THE TASK: Print nothing but the lines below starting at the line that holds "BGE 147 V 207 (271, 2231)" and ending at the line that holds "148 V 138 (407, 137)", including both, each exactly as written.

Source data:
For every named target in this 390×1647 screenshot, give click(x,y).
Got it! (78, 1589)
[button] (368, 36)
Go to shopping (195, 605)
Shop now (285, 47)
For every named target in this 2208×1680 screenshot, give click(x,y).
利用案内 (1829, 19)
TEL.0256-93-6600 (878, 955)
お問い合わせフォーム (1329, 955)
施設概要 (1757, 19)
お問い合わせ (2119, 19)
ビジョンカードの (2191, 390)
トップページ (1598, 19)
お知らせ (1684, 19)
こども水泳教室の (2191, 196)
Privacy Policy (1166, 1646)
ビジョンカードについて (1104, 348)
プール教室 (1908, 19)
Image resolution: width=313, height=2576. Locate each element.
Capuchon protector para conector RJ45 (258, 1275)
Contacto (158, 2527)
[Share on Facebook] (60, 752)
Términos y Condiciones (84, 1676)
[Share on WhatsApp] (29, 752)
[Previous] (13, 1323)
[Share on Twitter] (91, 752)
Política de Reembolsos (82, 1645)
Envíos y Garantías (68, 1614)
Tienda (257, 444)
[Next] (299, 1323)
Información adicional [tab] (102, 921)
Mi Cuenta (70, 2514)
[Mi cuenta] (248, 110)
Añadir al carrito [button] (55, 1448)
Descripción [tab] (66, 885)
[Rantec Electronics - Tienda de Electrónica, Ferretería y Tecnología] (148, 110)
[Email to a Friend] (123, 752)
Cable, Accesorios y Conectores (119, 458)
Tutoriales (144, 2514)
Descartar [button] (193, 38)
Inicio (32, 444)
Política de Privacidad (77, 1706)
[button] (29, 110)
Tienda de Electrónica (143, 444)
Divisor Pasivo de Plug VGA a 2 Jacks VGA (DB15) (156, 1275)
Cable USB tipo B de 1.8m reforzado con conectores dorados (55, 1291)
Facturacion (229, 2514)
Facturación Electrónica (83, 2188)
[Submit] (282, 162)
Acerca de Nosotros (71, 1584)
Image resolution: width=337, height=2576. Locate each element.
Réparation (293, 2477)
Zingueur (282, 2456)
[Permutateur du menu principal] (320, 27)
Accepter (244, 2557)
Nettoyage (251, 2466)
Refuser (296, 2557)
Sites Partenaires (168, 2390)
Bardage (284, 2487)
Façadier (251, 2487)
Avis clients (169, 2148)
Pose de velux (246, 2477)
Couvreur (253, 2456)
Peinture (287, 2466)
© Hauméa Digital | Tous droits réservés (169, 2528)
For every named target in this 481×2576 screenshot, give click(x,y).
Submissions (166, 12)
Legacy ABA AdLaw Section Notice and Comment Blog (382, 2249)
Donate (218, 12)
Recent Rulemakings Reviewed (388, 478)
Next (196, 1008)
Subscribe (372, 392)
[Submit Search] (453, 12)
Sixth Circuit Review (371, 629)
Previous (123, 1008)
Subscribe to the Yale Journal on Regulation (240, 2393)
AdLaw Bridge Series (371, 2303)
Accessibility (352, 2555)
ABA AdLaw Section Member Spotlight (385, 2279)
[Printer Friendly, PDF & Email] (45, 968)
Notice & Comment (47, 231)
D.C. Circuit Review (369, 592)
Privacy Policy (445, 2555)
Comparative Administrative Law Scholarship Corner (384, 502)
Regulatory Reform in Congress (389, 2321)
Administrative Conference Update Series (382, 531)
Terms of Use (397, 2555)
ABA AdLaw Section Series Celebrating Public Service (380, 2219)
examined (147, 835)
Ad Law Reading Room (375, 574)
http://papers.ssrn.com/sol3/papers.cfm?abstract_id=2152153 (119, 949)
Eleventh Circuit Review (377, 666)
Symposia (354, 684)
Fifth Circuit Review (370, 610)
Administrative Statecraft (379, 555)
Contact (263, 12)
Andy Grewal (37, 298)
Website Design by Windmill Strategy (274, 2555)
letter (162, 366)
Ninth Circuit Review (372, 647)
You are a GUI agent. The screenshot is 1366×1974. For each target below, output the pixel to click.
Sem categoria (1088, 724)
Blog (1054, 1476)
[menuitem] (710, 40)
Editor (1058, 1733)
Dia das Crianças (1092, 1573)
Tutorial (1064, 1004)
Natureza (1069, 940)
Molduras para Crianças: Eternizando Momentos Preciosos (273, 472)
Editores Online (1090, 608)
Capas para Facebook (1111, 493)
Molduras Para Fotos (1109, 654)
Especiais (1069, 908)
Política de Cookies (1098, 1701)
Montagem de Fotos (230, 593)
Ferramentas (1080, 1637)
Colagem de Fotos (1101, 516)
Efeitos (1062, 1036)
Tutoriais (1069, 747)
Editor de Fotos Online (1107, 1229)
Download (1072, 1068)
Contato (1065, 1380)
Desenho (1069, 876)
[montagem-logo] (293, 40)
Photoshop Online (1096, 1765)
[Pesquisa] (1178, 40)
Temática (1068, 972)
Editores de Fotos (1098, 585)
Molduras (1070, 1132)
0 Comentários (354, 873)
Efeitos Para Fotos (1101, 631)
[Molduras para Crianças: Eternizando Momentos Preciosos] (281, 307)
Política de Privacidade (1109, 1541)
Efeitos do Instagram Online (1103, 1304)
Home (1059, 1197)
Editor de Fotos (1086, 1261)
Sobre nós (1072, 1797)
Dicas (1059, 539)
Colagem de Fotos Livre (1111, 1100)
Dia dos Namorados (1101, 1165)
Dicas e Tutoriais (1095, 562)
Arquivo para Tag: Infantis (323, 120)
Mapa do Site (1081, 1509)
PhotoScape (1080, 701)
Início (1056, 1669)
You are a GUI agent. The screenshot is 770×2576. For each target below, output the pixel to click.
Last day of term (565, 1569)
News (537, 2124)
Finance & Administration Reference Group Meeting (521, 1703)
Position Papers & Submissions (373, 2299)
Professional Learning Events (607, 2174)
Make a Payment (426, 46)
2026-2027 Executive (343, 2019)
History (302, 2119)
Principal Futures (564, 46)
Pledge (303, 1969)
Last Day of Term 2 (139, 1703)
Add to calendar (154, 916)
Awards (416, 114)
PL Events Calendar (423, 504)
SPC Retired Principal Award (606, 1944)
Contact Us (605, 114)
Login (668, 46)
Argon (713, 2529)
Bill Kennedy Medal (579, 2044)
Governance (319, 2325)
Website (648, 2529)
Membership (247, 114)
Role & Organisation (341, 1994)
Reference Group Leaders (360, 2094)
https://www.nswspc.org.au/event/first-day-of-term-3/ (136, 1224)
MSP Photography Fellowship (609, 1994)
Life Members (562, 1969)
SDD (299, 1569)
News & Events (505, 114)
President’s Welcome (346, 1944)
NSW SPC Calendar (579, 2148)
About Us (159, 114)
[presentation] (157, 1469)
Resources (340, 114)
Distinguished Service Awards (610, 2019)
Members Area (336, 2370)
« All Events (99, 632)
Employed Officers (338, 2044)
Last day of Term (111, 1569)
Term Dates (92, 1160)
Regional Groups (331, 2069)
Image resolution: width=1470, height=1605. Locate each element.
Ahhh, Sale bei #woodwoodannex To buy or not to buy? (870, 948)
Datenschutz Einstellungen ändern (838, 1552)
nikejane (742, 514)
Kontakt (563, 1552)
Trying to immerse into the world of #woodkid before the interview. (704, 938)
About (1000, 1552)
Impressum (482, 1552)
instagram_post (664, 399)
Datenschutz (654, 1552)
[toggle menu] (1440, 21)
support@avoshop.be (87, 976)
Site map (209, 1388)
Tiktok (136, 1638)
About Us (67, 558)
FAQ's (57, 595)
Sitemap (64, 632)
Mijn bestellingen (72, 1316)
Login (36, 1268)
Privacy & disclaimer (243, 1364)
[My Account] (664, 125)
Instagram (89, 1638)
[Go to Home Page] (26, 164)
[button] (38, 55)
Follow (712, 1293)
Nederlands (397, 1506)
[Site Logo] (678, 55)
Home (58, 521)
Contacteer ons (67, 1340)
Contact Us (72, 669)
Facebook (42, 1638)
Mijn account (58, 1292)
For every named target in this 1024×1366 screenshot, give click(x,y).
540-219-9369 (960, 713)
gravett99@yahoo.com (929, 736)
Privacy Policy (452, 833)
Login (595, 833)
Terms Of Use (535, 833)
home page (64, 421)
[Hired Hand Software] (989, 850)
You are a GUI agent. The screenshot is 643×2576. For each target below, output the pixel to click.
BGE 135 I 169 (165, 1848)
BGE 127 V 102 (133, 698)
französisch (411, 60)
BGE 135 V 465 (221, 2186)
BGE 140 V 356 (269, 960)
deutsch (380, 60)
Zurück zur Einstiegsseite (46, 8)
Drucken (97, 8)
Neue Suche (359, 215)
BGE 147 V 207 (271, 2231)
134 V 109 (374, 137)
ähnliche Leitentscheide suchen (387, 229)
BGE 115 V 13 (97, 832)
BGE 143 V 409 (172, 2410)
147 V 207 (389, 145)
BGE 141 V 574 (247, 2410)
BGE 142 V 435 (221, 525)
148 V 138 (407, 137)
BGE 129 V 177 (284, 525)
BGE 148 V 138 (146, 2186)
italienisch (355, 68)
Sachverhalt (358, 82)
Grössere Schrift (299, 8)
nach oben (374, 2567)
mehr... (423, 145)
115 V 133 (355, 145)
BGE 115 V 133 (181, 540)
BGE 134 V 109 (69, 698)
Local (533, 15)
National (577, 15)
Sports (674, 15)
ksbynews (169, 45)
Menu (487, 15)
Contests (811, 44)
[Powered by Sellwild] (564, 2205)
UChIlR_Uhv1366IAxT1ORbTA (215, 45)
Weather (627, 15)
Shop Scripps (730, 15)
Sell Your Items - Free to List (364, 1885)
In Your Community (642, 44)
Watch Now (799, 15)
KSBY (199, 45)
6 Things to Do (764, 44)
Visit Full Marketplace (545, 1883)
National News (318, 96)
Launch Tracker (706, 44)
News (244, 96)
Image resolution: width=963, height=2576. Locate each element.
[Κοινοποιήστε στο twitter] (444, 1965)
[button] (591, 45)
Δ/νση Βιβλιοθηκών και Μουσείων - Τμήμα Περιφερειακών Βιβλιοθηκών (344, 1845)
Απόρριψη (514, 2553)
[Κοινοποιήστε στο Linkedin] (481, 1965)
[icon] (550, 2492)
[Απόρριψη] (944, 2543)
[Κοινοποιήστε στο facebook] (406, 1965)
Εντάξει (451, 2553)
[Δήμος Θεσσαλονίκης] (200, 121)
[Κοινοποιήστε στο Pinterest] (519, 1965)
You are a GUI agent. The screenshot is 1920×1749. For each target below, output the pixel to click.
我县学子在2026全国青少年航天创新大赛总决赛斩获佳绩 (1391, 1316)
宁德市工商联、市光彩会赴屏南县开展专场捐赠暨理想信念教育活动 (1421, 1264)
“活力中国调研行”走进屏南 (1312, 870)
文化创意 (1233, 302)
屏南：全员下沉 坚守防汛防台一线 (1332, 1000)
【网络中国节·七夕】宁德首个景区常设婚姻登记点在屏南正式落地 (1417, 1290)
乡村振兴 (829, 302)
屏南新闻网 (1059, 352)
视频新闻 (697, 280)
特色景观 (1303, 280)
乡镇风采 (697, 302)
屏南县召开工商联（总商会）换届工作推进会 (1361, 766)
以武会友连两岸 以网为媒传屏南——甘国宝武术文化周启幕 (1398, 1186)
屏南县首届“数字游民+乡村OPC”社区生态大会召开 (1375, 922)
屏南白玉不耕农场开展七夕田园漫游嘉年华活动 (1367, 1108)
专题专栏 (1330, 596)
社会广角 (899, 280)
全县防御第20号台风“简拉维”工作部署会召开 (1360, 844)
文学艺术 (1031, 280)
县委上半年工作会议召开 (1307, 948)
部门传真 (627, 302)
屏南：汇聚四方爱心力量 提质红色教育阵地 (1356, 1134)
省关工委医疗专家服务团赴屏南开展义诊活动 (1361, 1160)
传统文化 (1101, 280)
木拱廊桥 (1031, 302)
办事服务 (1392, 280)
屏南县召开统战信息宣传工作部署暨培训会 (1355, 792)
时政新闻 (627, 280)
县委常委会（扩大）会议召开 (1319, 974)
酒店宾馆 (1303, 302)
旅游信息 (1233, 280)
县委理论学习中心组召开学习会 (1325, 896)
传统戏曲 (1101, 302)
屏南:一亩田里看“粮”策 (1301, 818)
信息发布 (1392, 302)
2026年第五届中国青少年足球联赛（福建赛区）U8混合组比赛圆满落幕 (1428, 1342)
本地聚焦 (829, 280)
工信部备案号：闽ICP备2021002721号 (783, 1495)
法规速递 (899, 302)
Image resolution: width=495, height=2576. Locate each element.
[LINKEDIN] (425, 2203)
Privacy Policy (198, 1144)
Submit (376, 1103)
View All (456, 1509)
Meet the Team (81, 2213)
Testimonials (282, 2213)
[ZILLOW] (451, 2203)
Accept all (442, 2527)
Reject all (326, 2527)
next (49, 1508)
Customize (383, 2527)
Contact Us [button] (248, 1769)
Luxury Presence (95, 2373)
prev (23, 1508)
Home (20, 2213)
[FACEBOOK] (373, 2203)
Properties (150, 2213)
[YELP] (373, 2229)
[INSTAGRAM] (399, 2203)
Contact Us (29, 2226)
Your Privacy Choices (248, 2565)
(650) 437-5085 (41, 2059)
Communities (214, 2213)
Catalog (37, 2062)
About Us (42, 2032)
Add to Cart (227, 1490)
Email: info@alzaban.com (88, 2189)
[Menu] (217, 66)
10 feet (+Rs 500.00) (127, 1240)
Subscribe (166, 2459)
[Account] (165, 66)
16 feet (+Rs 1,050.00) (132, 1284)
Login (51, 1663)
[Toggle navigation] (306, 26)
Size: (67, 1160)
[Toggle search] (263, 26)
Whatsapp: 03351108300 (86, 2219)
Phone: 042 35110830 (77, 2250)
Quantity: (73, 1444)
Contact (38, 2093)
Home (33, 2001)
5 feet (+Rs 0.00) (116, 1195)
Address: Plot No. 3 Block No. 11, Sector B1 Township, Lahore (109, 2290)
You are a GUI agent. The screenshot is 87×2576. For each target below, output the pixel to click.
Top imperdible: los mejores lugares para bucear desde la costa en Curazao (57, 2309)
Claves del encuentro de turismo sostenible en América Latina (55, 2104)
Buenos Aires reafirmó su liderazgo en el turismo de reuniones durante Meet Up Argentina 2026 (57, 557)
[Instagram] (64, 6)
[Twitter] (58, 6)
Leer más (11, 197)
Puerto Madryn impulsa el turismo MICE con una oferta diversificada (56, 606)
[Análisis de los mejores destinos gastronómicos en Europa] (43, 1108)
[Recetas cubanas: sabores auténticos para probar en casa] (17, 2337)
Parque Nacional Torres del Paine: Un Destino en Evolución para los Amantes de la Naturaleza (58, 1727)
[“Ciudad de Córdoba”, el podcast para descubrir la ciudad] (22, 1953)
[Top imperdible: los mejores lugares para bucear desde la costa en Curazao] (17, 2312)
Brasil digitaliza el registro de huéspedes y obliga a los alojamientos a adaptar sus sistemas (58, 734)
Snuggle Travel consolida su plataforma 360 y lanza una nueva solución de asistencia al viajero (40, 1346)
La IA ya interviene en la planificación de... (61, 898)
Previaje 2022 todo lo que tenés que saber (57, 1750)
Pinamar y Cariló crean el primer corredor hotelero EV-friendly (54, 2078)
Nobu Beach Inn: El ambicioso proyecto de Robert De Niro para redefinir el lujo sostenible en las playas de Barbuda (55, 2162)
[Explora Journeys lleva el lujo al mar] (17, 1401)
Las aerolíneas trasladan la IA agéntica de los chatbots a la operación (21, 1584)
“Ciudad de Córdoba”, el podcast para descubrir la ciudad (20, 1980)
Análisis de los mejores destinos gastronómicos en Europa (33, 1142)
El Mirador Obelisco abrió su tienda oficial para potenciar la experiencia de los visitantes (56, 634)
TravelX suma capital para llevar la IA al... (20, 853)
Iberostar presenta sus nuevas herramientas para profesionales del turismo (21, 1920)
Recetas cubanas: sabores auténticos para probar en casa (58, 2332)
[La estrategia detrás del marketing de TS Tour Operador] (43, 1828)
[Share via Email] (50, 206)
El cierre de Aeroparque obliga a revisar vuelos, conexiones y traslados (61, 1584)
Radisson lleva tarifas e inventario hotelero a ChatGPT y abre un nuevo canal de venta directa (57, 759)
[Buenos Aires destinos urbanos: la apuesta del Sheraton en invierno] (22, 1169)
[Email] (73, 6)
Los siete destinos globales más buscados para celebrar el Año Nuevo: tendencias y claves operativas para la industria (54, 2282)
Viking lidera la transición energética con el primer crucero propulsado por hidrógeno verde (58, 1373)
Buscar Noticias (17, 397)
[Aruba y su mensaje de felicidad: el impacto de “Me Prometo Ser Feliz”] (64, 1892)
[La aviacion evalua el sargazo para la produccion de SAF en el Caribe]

RESPONSE:
BGE 147 V 207 (271, 2231)
134 V 109 (374, 137)
ähnliche Leitentscheide suchen (387, 229)
BGE 115 V 13 (97, 832)
BGE 143 V 409 (172, 2410)
147 V 207 (389, 145)
BGE 141 V 574 (247, 2410)
BGE 142 V 435 (221, 525)
148 V 138 (407, 137)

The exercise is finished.